‘Six months is nothing’, they said. ‘When you come back, everything will be exactly the same.’
March 2016 was easily one of the happiest times of my whole life. I was in the Philippines, my boyfriend proposed. I was so tanned, so healthy and had absolutely everything to look forward to.
In April, everything changed. Well, not everything. One thing changed enough to make all the good things look different. Once upon a time I would have seen this as a sign that maybe I didn’t deserve to be as happy as I was. Now, I simply refuse to feel sorry for myself. What good can it possibly do? I still have all of those wonderful things (apart from maybe the tan). It’s so important (and often so bloody difficult) to focus on what we’ve been blessed with, rather than fixate on the negatives.

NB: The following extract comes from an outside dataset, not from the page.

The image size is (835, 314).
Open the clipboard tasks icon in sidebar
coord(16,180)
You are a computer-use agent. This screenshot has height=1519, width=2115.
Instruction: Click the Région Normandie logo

I wrote this post to comfort others as much as myself. Because sometimes terrible things happen. And the only way to make them less so, is to find the strength to interpret them in a positive way. A while back, I made a decision to have faith in the world around me no matter what, so I really have no other choice.
It’s something I worried about over again and again, without ever truly believing it would happen. That I would receive that heartbreaking phone call when so very far from home. Losing someone is never, ever easy, but finding out when I was minutes away from boarding a plane from Kuala Lumpur to Japan is one of the most painful experiences of my life.

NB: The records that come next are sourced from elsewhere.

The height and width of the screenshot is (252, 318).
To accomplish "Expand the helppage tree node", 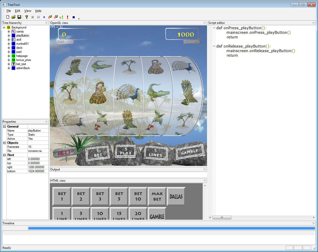I will pyautogui.click(x=8, y=56).
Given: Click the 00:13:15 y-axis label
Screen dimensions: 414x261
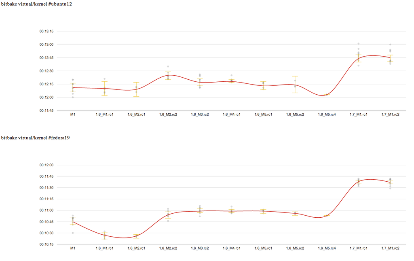Looking at the screenshot, I should pyautogui.click(x=47, y=31).
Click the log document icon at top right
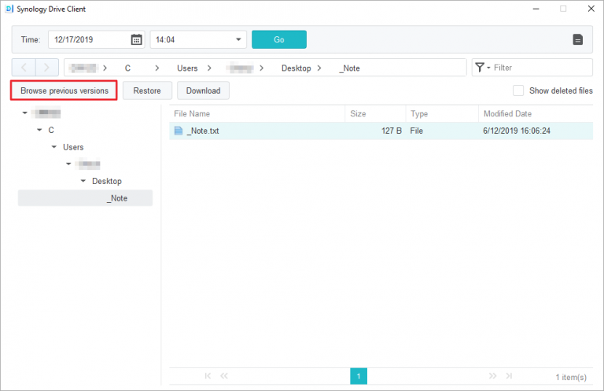 577,39
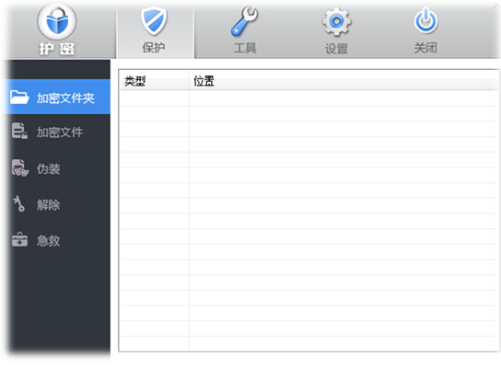501x369 pixels.
Task: Switch to the 保护 tab label
Action: pyautogui.click(x=154, y=48)
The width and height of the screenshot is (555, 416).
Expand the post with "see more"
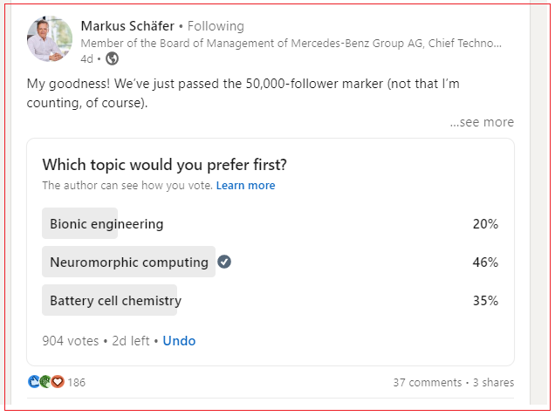(482, 122)
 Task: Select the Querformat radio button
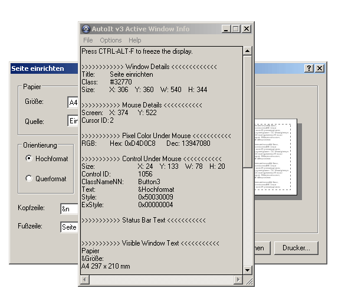pos(29,178)
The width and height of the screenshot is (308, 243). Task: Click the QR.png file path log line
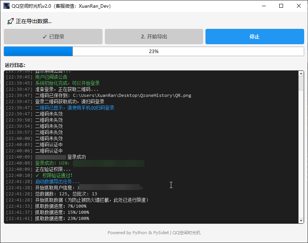click(113, 95)
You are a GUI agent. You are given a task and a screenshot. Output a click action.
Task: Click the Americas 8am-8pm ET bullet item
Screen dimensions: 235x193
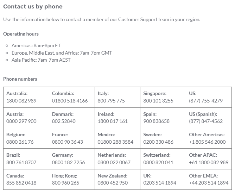click(x=36, y=45)
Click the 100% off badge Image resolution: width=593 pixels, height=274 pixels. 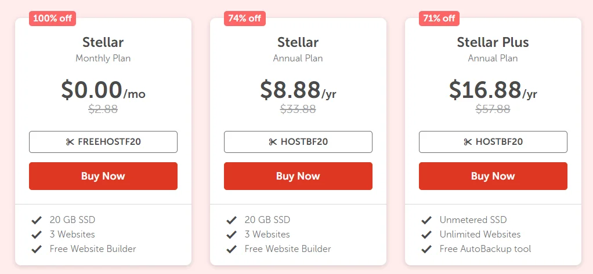[53, 19]
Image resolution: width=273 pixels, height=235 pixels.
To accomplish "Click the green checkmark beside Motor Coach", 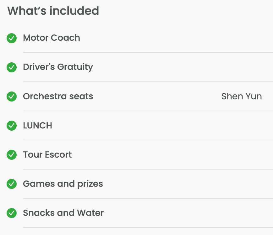I will coord(12,38).
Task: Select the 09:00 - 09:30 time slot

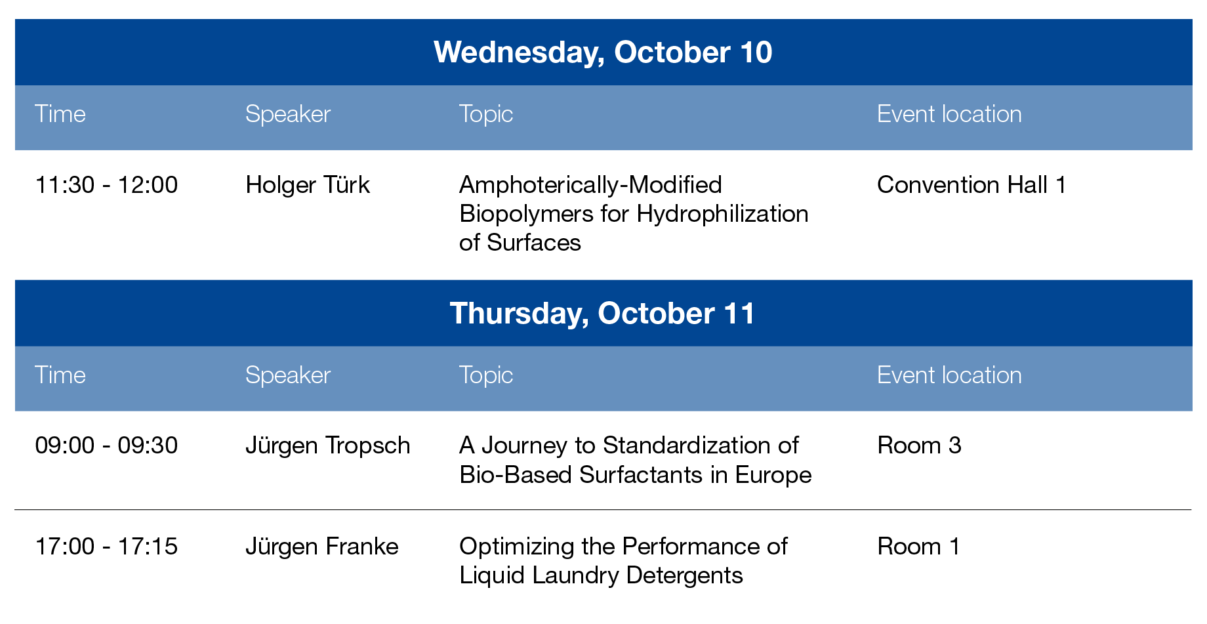Action: point(106,446)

What happens when you’ve assigned a limited amount of time and all of your money to fulfilling your dreams, and something happens to make you wonder why you ever wanted to be away from home at all? Because everything you really care about is a million miles away. You can plan every detail of your life six months in advance, only to find out repeatedly that you will never have full control. On 8th April 2016, my wonderful grandad died, and we made the decision to fly home.
Although I could talk forever about the strength of my family, or the beautiful send off we gave him, what I want to share is the light I’ve managed to salvage from the dark. That even though I’ve lost someone too soon and my family are suffering, I will not crawl into a corner, angry and afraid. I will be strong for them and for myself. Because that is the least we can do for the people we love.

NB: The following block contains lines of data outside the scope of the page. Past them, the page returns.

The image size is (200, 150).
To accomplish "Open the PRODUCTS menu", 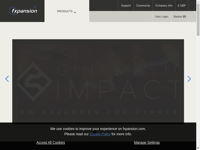I will coord(65,11).
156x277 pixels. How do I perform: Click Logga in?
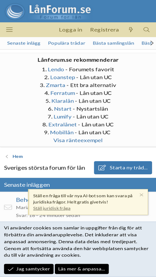click(71, 29)
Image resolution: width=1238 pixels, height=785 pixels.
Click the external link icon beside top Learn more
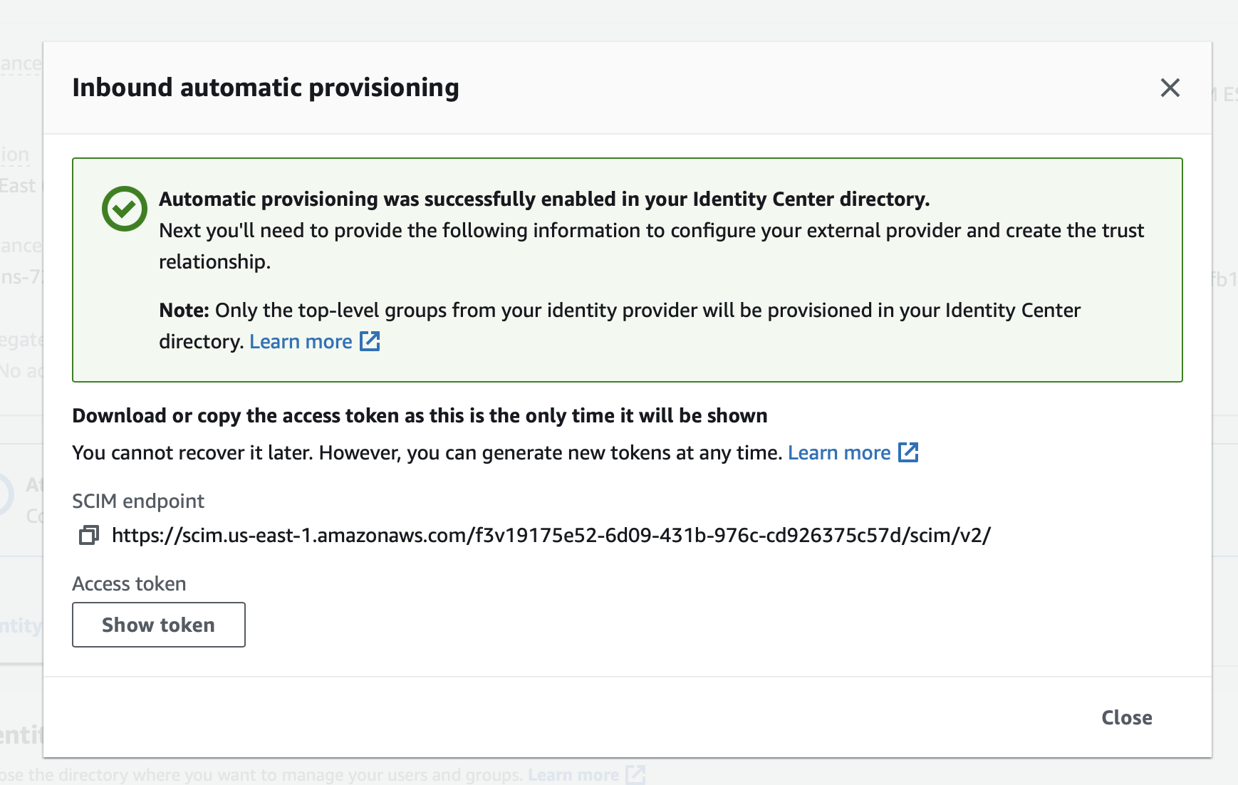coord(371,341)
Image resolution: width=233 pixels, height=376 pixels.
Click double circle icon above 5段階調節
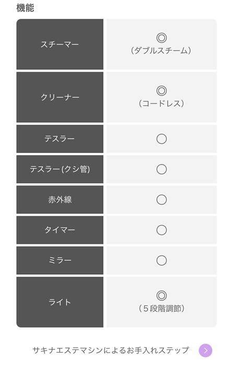pyautogui.click(x=161, y=296)
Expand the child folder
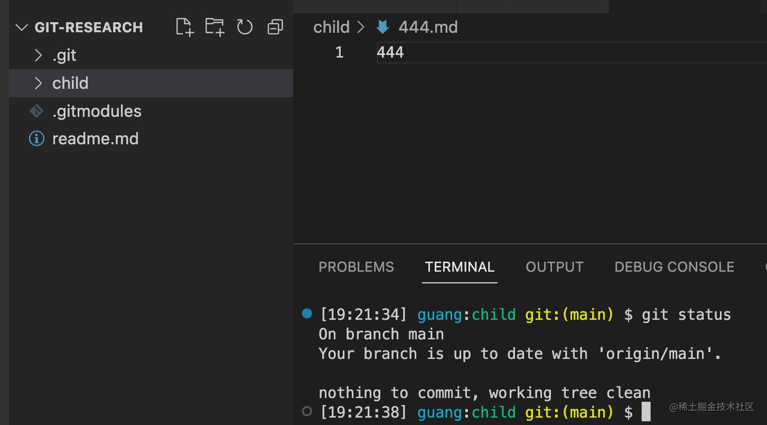The image size is (767, 425). click(38, 83)
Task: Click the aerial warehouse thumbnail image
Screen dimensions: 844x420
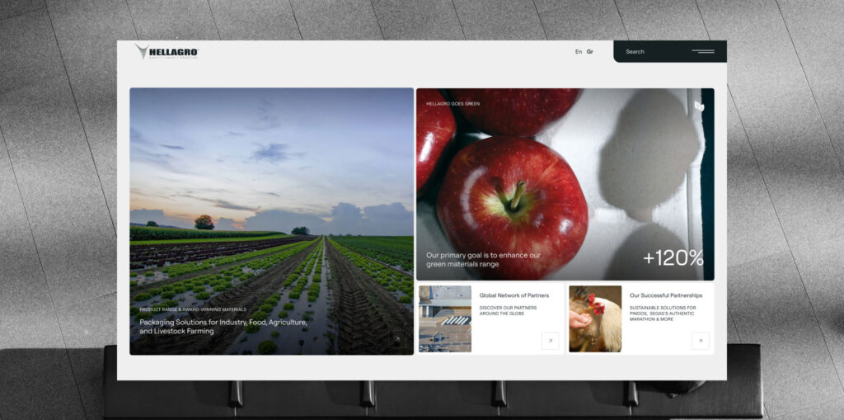Action: (x=445, y=319)
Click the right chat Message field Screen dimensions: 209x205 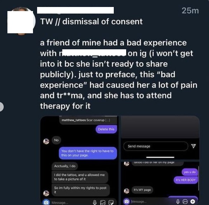[x=153, y=201]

There is so much hope to be found when it’s least expected, if only we discipline our minds and hearts enough to find it. Death is the only reason our lives mean anything, and grief teaches us so much about love. I said this in another post about death; that being prepared to grieve for someone is the same as being prepared to die for someone. They are the bravest declarations of love we can make. They prove that you believe in something much bigger than the constrains of life and death.
Be open to the possibility of a force affecting the order of things, and you’ll realise how much you want it to be true. If a bird of prey circles my head the day my grandad dies, and then again, in a different country, the day of his funeral. I will believe it means something. I don’t care if it’s just a coincidence, because I believe enough to make it true to me. I found something lovely in something very sad, and that means I know I’ll be ok.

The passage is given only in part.